── Excerpted data
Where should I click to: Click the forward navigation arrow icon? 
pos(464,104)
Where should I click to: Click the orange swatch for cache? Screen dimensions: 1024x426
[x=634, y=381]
────
── Excerpted data
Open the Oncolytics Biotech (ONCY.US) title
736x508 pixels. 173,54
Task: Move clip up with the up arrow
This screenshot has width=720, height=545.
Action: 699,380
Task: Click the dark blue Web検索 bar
────
Action item
In the records above, find the line with "Open the Oncolytics Biotech (ONCY.US) title"; write out exactly that line and each one after it, stopping after the line with "Task: Click the dark blue Web検索 bar".

Task answer
Open the Oncolytics Biotech (ONCY.US) title
736x508 pixels. 173,54
Task: Move clip up with the up arrow
This screenshot has width=720, height=545.
Action: 699,380
Task: Click the dark blue Web検索 bar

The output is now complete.